Researchers from The University of Queensland’s Water-Energy-Carbon Research Group and Griffith University’s Urban Research Program further developed and used the concept of urban metabolism to evaluate the water resource management at city-region and meso-urban scales.

Urban metabolism is a concept which considers the flows of resources into, through and out of urban settlements. At its simplest, metabolism focusses on mass balances of water and materials and related energy flows. However, metabolism can also be used to understand how ecosystems or organisms function, with the intent of guiding us towards the higher resource efficiencies of natural systems. We are interested specifically in the urban metabolism of water. The aim of the research was to develop an evaluation framework that can generate indicators and knowledge of urban water metabolism to inform urban and regional planning.

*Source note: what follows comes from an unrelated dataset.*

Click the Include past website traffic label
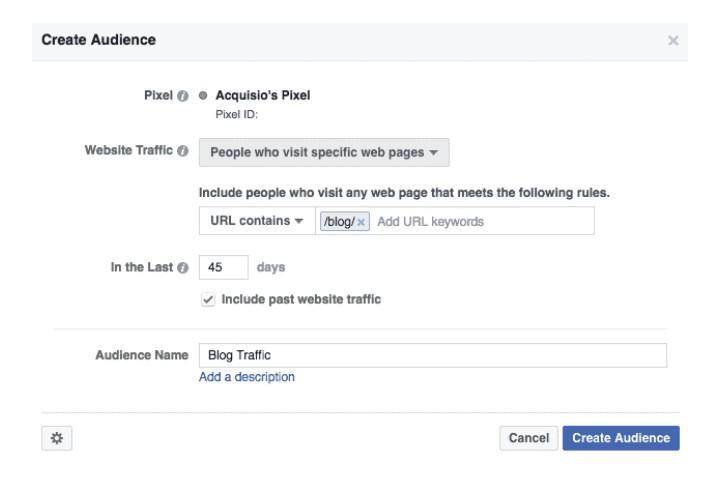The image size is (720, 490). click(301, 299)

The research is part of Project B1.2 of the Cooperative Research Centre for Water Sensitive Cities’ Program on Water Sensitive Urbanism. This report describes the second phase of the urban metabolism component of Project B1.2 (Figure 1). The first phase developed the concept for the Urban Metabolism Evaluation Framework for Water (UMEF4Water) (Renouf et al., 2016). In this second phase, the framework was applied to a sample of Australian city-regions (macro-urban scale) to test that the information generated can inform urban and regional planning towards more ‘water sensitive cities’.

This report summarises the research outcomes to demonstrate achievement of Milestone 2. Further details of the research have been published in Farooqui et al. (2016), Renouf et al. (2017), Renouf et al. (submitted), Serrao-Neumann et al. (in press), Serrao-Neumann et al. (2017), King et al. (2015), and Lamb (2016).